There are no words. 
Just raw fear

It is impossible to fathom what drives someone to commit the cold-blooded murder of an innocent man.  
It is easy to blame religion, to accuse Muslim preachers of rousing followers to hatred.
It's always easier when we have someone to blame.
But there is never one reason that causes individuals to act in the way they do.
It is never that simple. 
We are, all of us, complicated products of confusing pasts and our reaction to the here and now is always part of a bigger picture. In these times of unemployment and economic crisis there are many disenfranchised people wandering the streets feeling that their existence is pointless, that their life has no meaning - no job, no money, no reason to get up in the morning, nothing to make you believe that you matter.  Easy prey for extremists whose passionate words can fill the emptiness inside with meaning and a sense of purpose.  As young black men living in England, the alleged murderers will probably have spent their lives feeling like outsiders.  However multi-cultural and open-minded 
(superficially at least) the country we live in might be, our colour and ethnic background will always define us. Even as he was being charged with murder, Michael Adebalejo, described himself as a "British citizen," as though by being suspected of committing such an unforgivable atrocity he had at last proved that he belonged.
There is no defence, no justification for the murder of an innocent man. The fact that someone can stand in the middle of a street in broad daylight and proudly hack a man to death is the stuff of horror movies, except that it happened in Woolwich. Perhaps the murderer was mad, it is not the action of a sane man, perhaps he truly believed he was doing it in the name of his religion, perhaps it was the moment that his whole life had been leading up to. It is hard to believe that as he was pushed along the corridor of a London hospital, handcuffed to a wheelchair, the suspect felt fulfilled. 
There is a difference between faith and religion, a difference between extremism and quiet belief.  But until we can give the disenfranchised and disillusioned a sense of purpose, until they rediscover their self-esteem, it will continue to be easy for extremism to fill the gap and give their life meaning.




With or without religion, you would have good people doing good things and evil people doing evil things. But for good people to do evil things, that takes religion.
 Steven Weinberg-1933

 Lee Rigby's family's request for peace, for  people to remain calm and not to allow his dmurder to be the excuse for racist attacks and religious unrest, is the greatest and most courageous tribute they could have paid to him.
Nothing can bring him back.  
Nothing can justify his death. 
Let building bridges and growing understanding be his legacy.

- **Available data**:
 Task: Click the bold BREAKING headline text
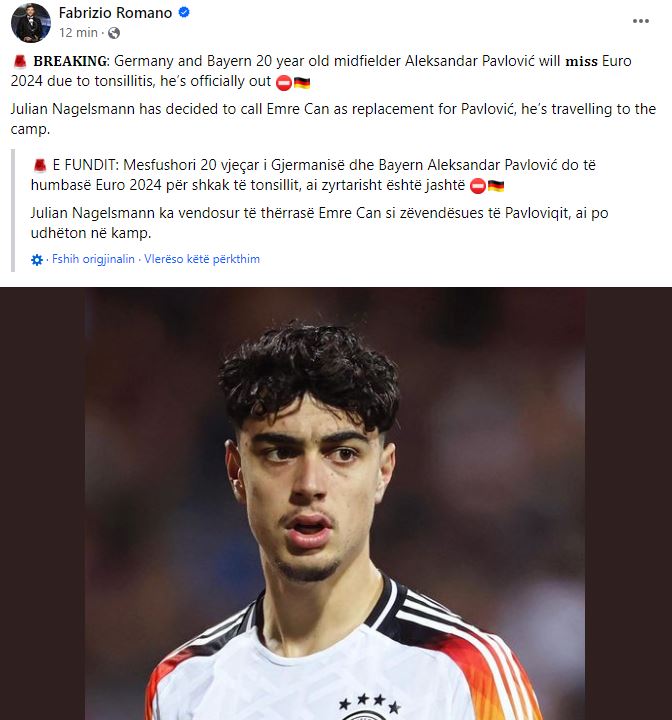click(70, 61)
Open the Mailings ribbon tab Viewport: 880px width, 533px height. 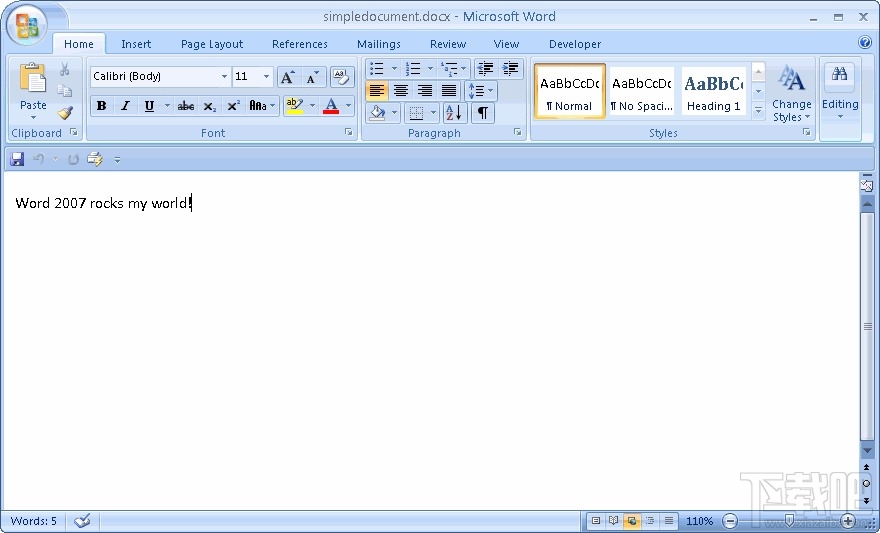(x=378, y=44)
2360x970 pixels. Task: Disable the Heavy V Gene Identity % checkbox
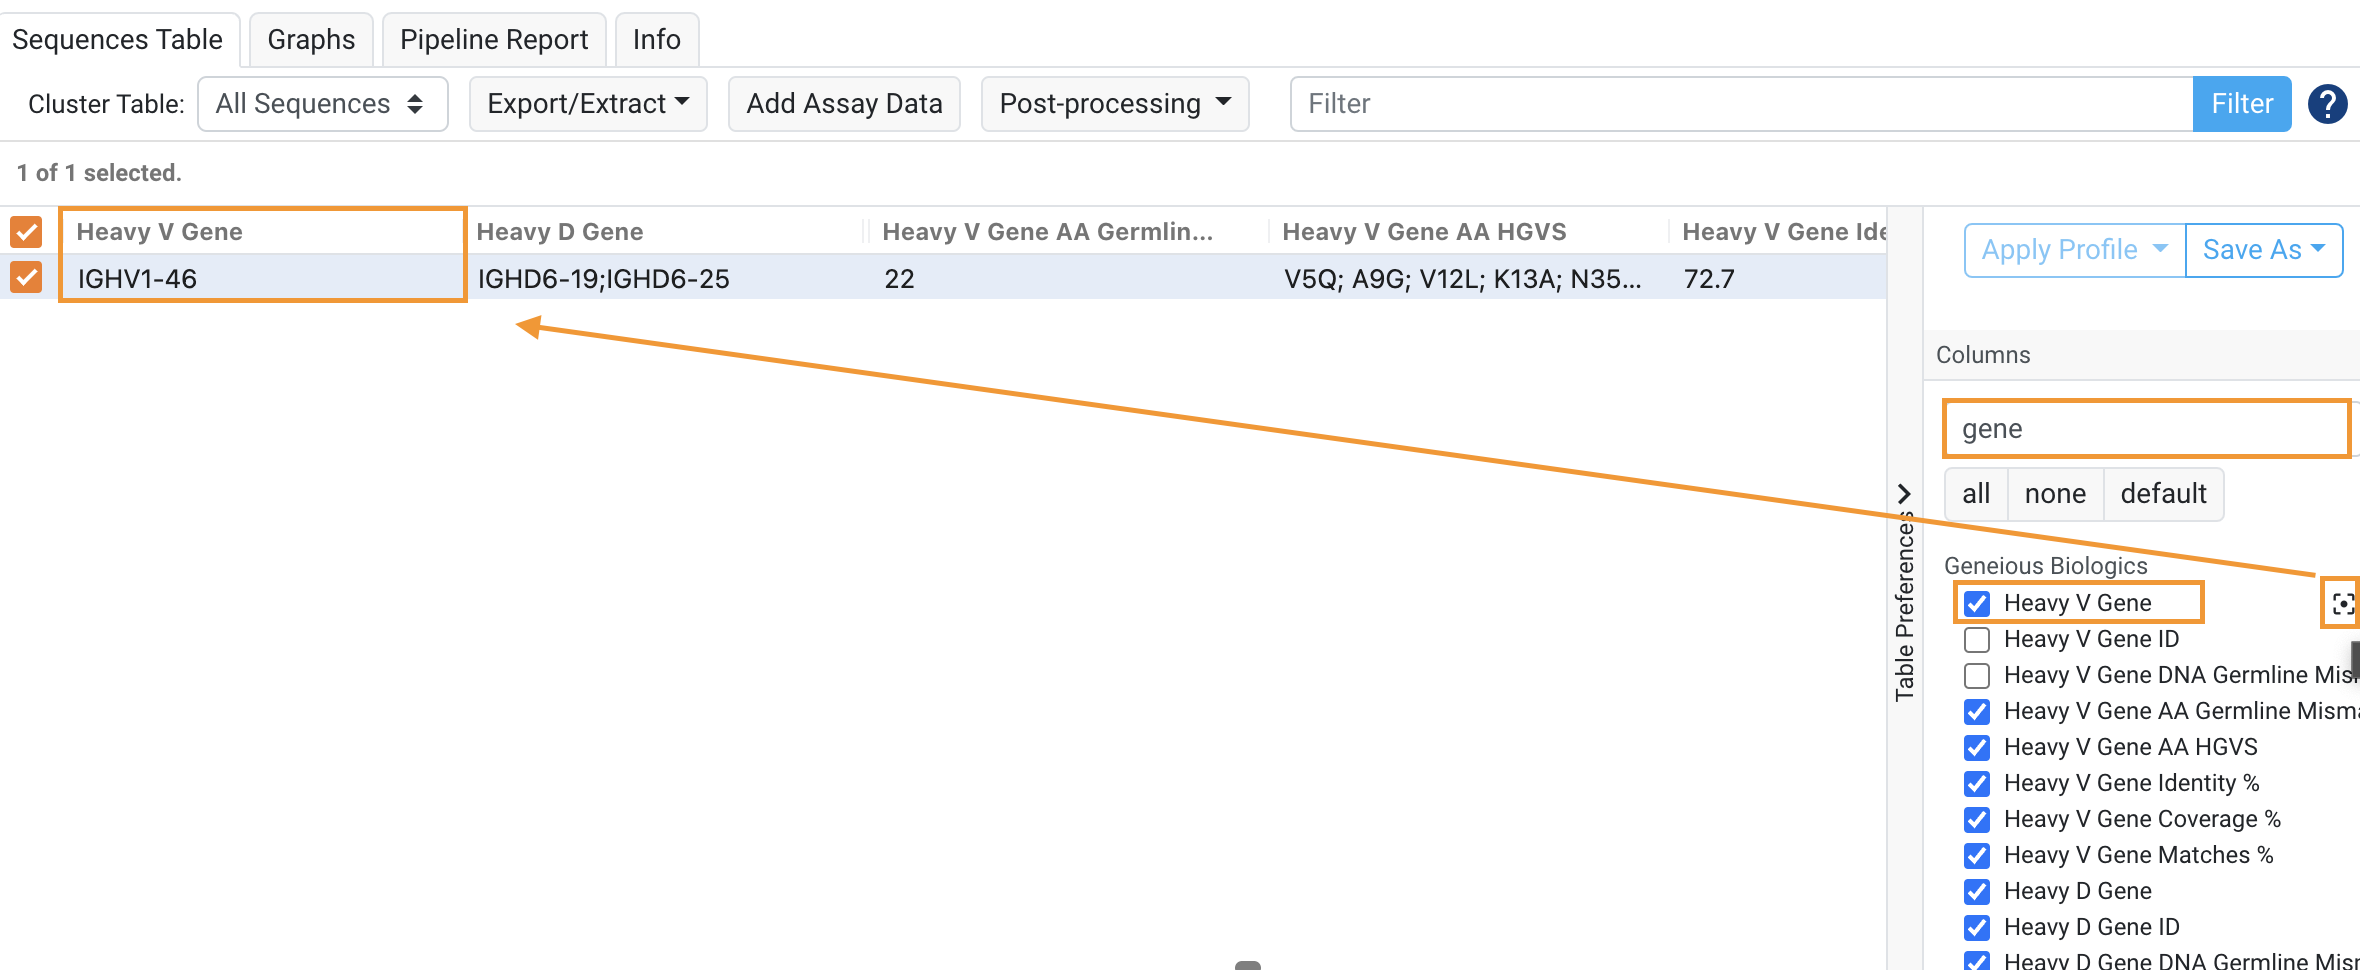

- **Tasks and exercises**:
(a) Answer these questions from the piece on the Woolwich murder:
(i) How did Michael Adebalejo describe himself even as he was being charged with murder?
(ii) What was the suspect handcuffed to as he was pushed along the corridor of a London hospital?
(iii) Who is credited with the quotation saying that for good people to do evil things, that takes religion?
(b) Return the portion of the piece on the Woolwich murder from "There is a difference" up to and including "that takes religion.", copied verbatim.

- **Responses by item number**:
(a)
(i) As a "British citizen."
(ii) A wheelchair.
(iii) Steven Weinberg.

(b)
There is a difference between faith and religion, a difference between extremism and quiet belief.  But until we can give the disenfranchised and disillusioned a sense of purpose, until they rediscover their self-esteem, it will continue to be easy for extremism to fill the gap and give their life meaning.




With or without religion, you would have good people doing good things and evil people doing evil things. But for good people to do evil things, that takes religion.